Interview with David G. Hitlin, Professor of Physics at California Institute of Technology. Hitlin discusses his thesis work on high-resolution muonic X-ray studies with his advisor and mentor Chien-Shiung Wu, and his subsequent transition to elementary particle physics at SLAC. He relates his experiences with kaon physics as a member of Mel Schwartz’s group at SLAC and Stanford. As a member of the Richter group at SLAC he worked on the Mark II experiment and then founded the Mark III experiment at SPEAR. After moving to Caltech in 1979, he worked on the SLD experiment at the SLC and then as founding Spokesman of the BABAR experiment at PEP-II. The interview ends with a discussion of his current involvements with the Fermilab experiment Mu2e and the nascent SLAC experiment LDMX.
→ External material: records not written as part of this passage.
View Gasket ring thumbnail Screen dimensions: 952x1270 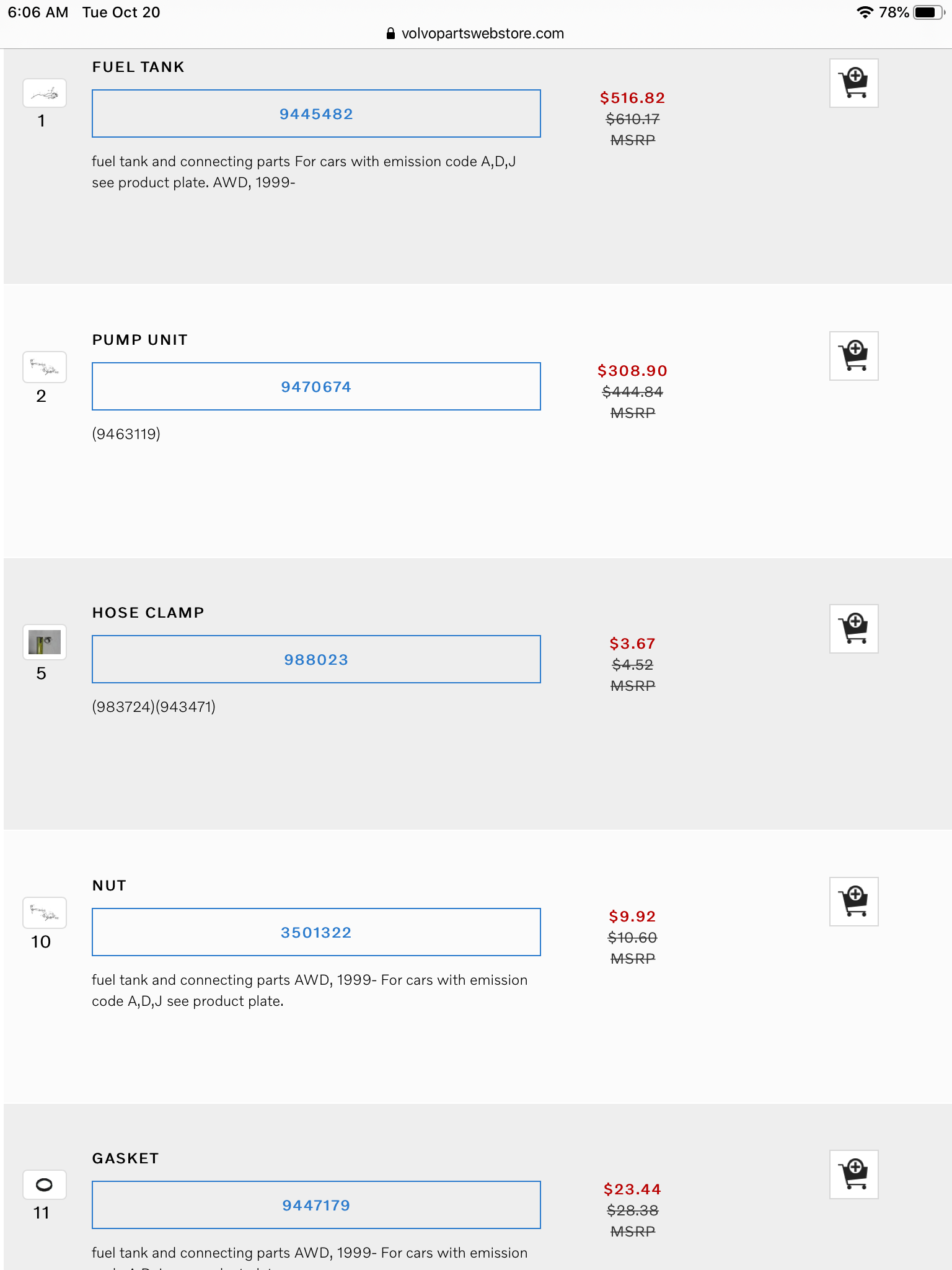pos(45,1185)
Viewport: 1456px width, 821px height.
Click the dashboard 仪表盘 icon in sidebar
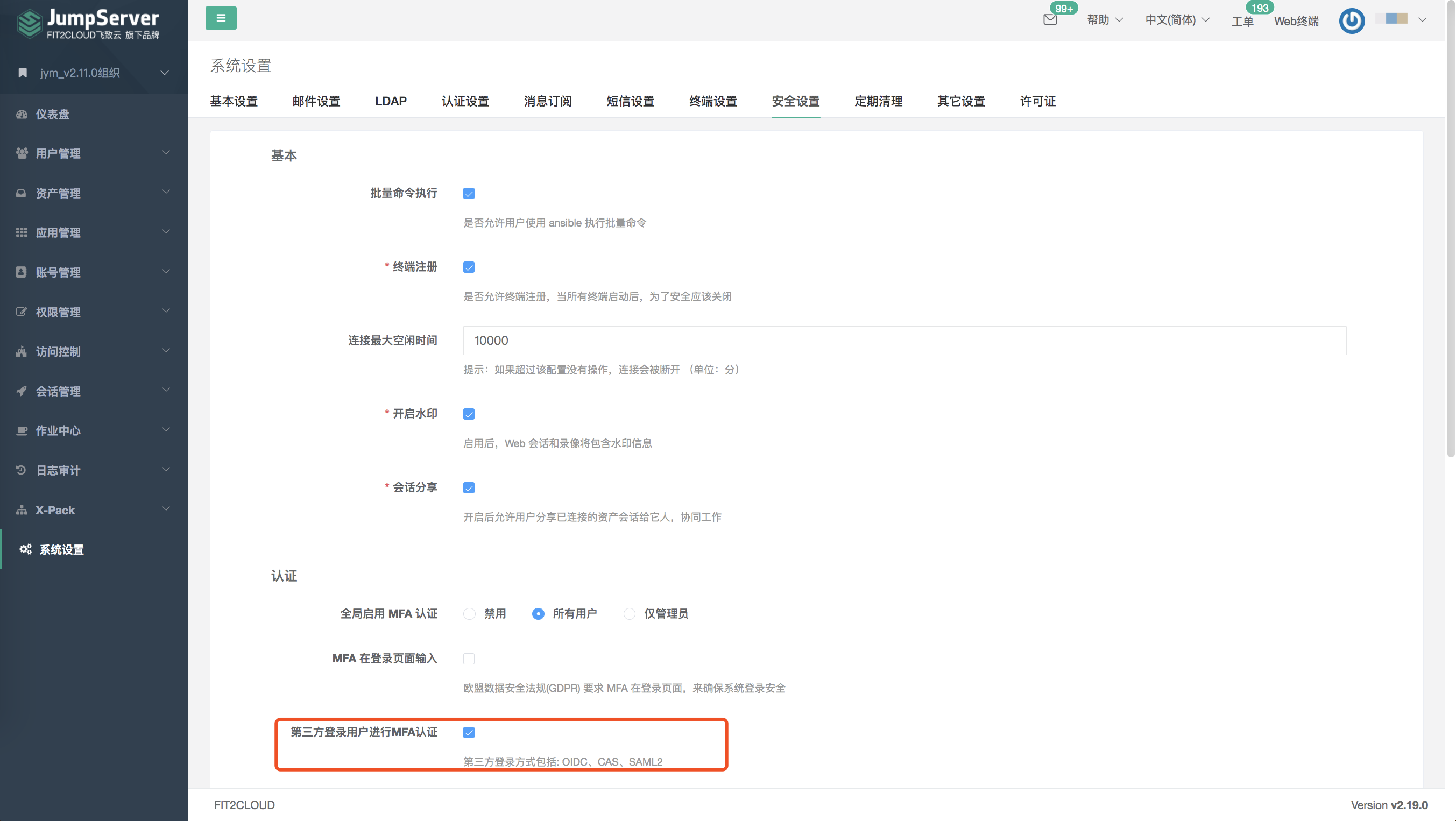[x=22, y=114]
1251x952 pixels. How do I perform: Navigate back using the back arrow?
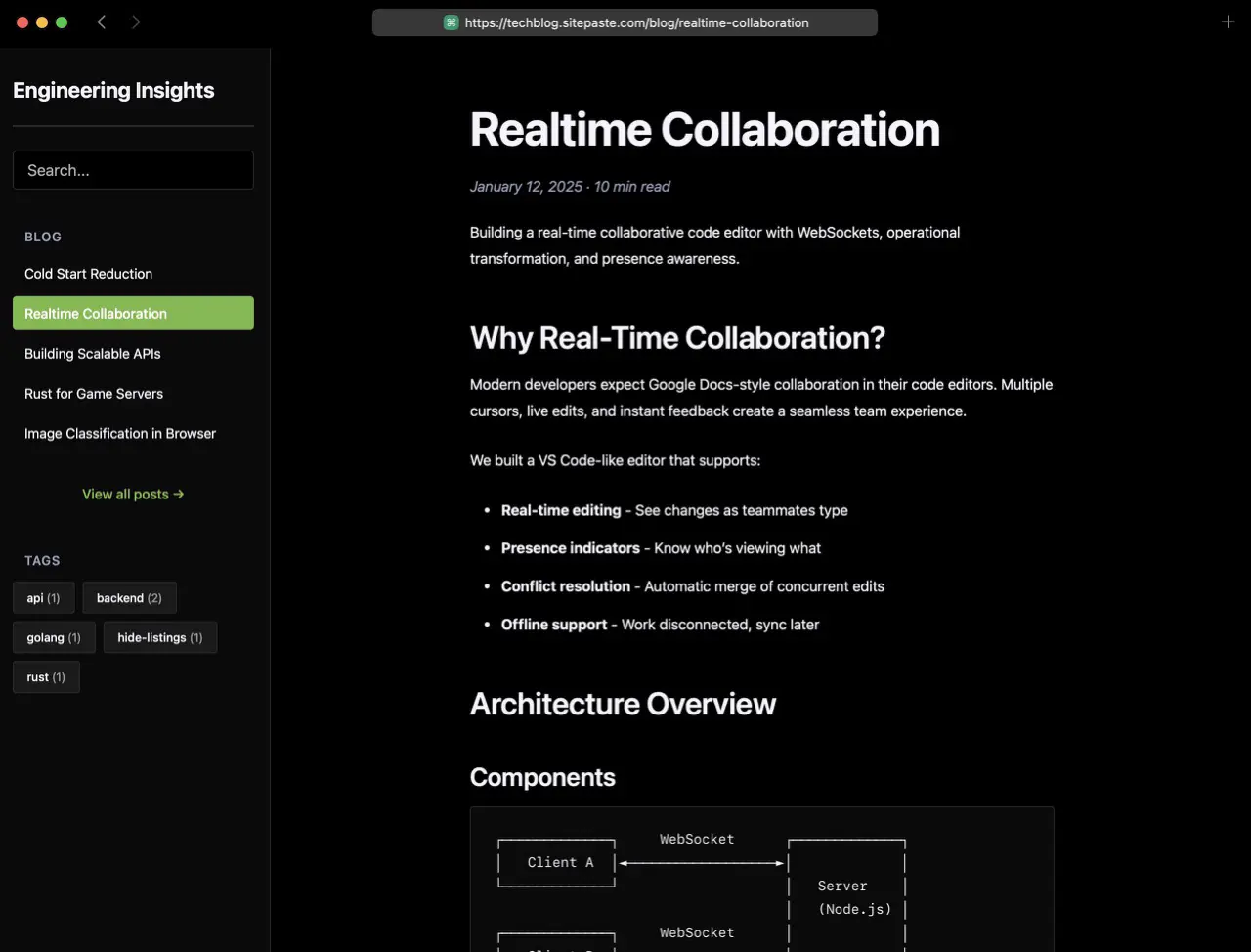point(102,22)
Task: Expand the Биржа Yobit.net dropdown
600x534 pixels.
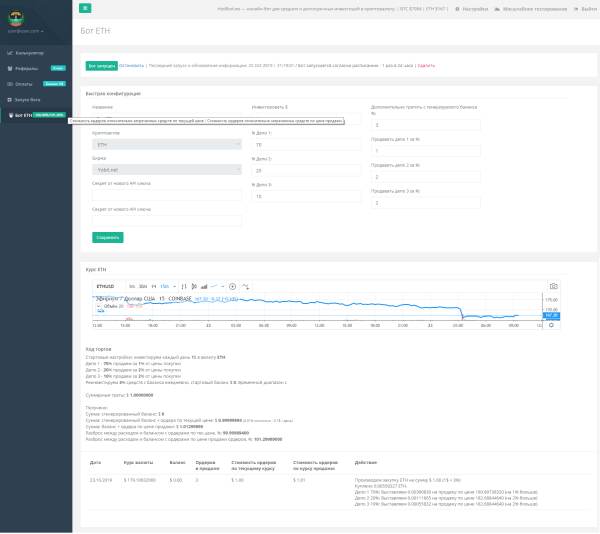Action: [166, 170]
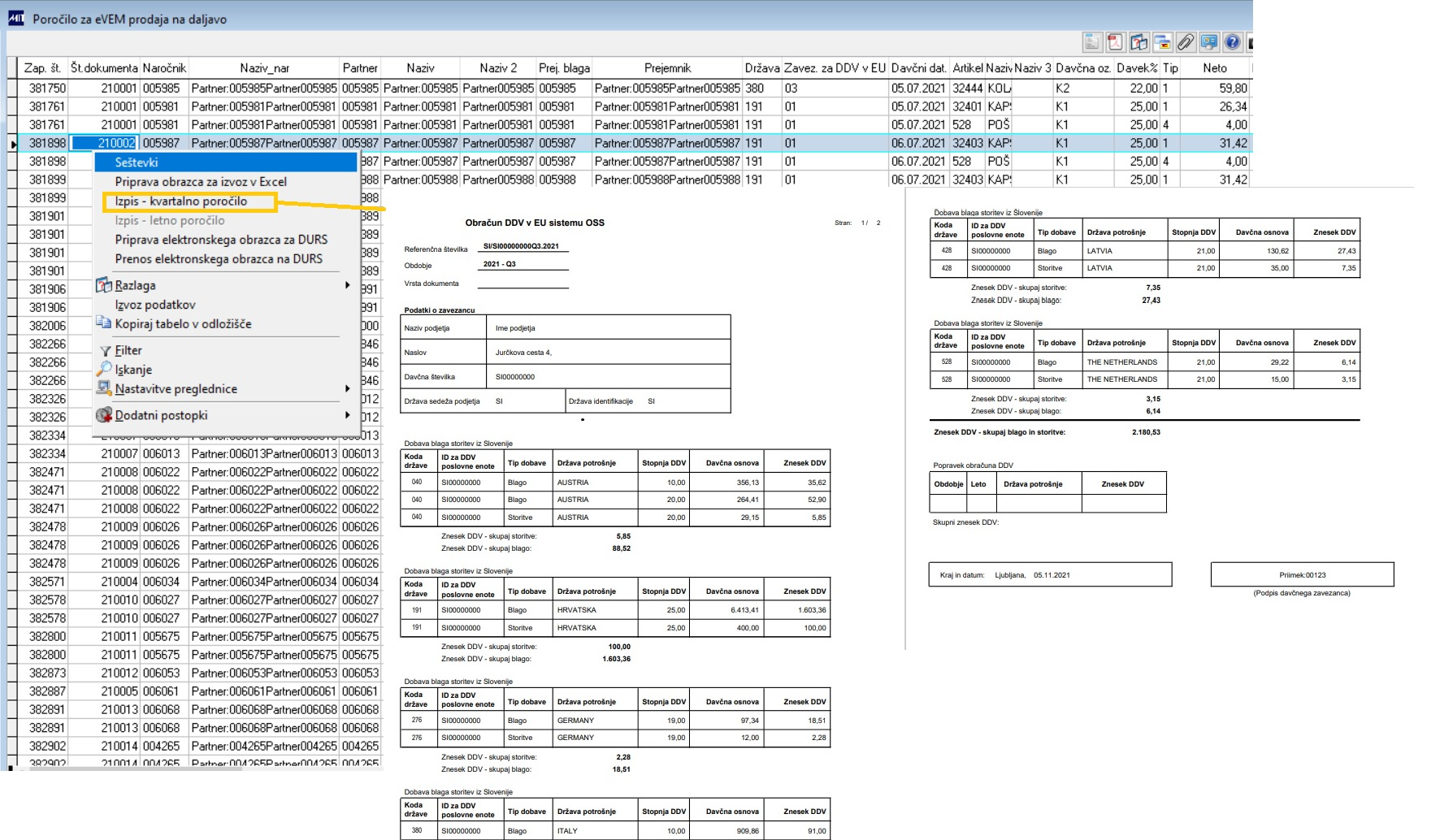The image size is (1453, 840).
Task: Choose Kopiraj tabelo v odložišče
Action: tap(183, 324)
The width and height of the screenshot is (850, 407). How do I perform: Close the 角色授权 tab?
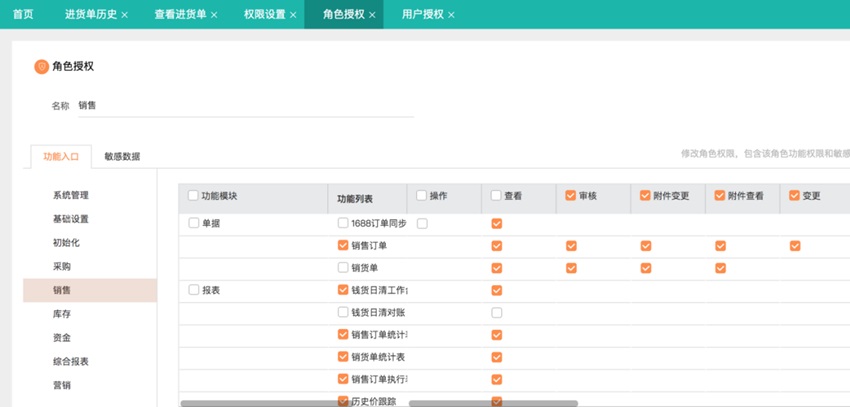(x=372, y=15)
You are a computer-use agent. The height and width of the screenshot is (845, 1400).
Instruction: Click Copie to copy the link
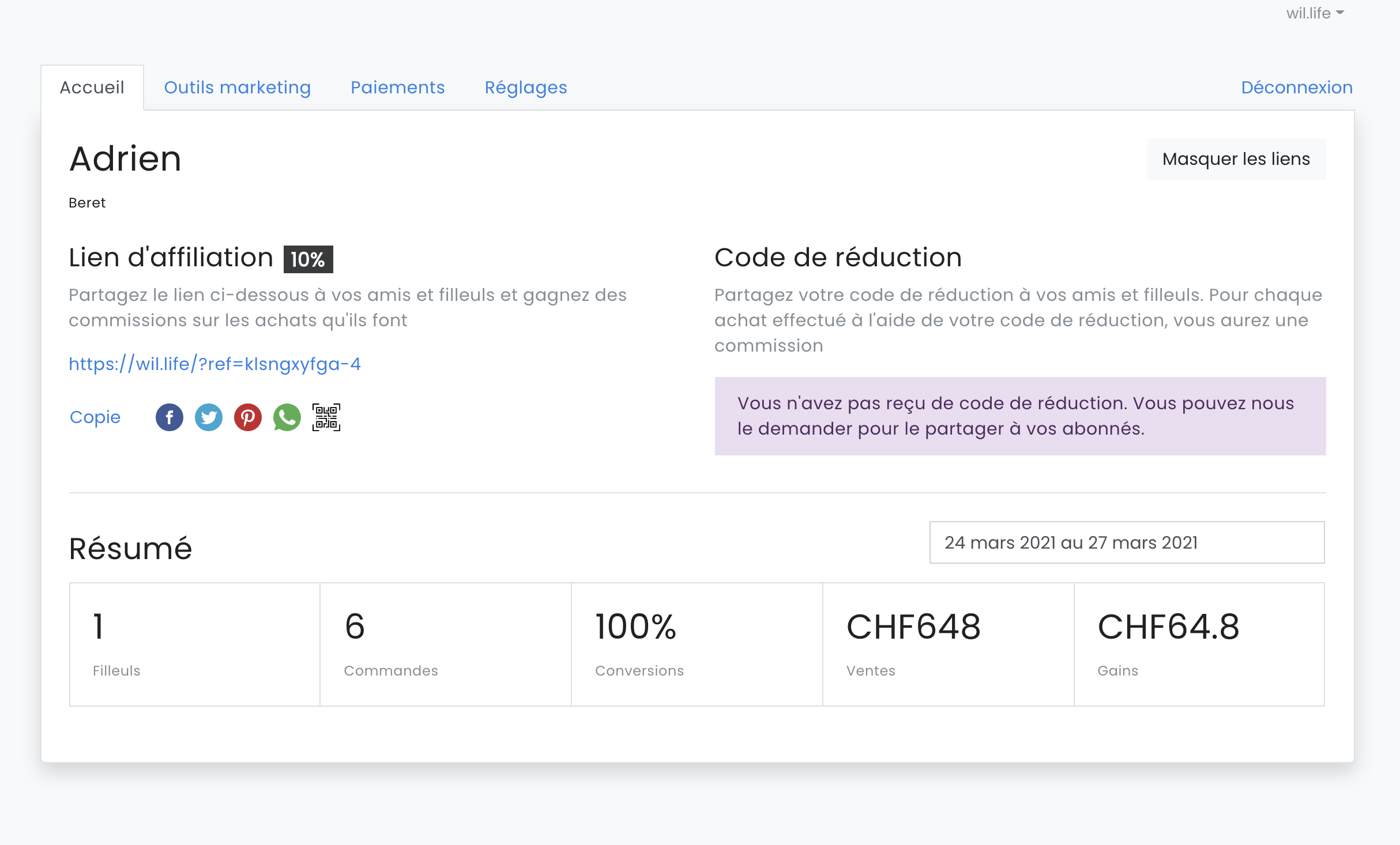click(x=95, y=417)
Interview with Marc Kamionkowski, William R. Kenan, Jr. Professor of Physics and Astronomy at Johns Hopkins University. He discusses his family heritage of Ashkenazi Jews who left Eastern Europe for Argentina, and his father’s medical research which took the family to Cleveland. Kamionkowski recounts his childhood in Shaker Heights, and he describes his undergraduate work at Washington University, where he switched from pre-med to physics to work with Marty Israel and Joe Klarmann. Despite his lack of preparation, Kamionkowski explains his admission to the University of Chicago, and he describes “the bug” that made him focus on physics and drive to succeed in quantum mechanics and understand quantum field theory. He discusses his thesis research under the direction of Michael Turner on energetic neutrinos from WIMP annihilation in the sun. Kamionkowski discusses his post-doctoral research at the Institute for Advanced Study where he was in Frank Wilczek’s particle theory group. He describes his first faculty appointment at Columbia and how experimental advances had opened up opportunities in cosmology. He explains his decision to move to Caltech because of its strength in theoretical astrophysics and where he became director of the Moore Center. Kamionkowski discusses his subsequent move to Johns Hopkins, and he surveys his recent projects on the Hubble Tension and early dark energy. At the end of the interview, Kamionkowski explains why he has always valued research that bridges the divide between theory and experimentation and why he expects this will continue to inform his broad research agenda.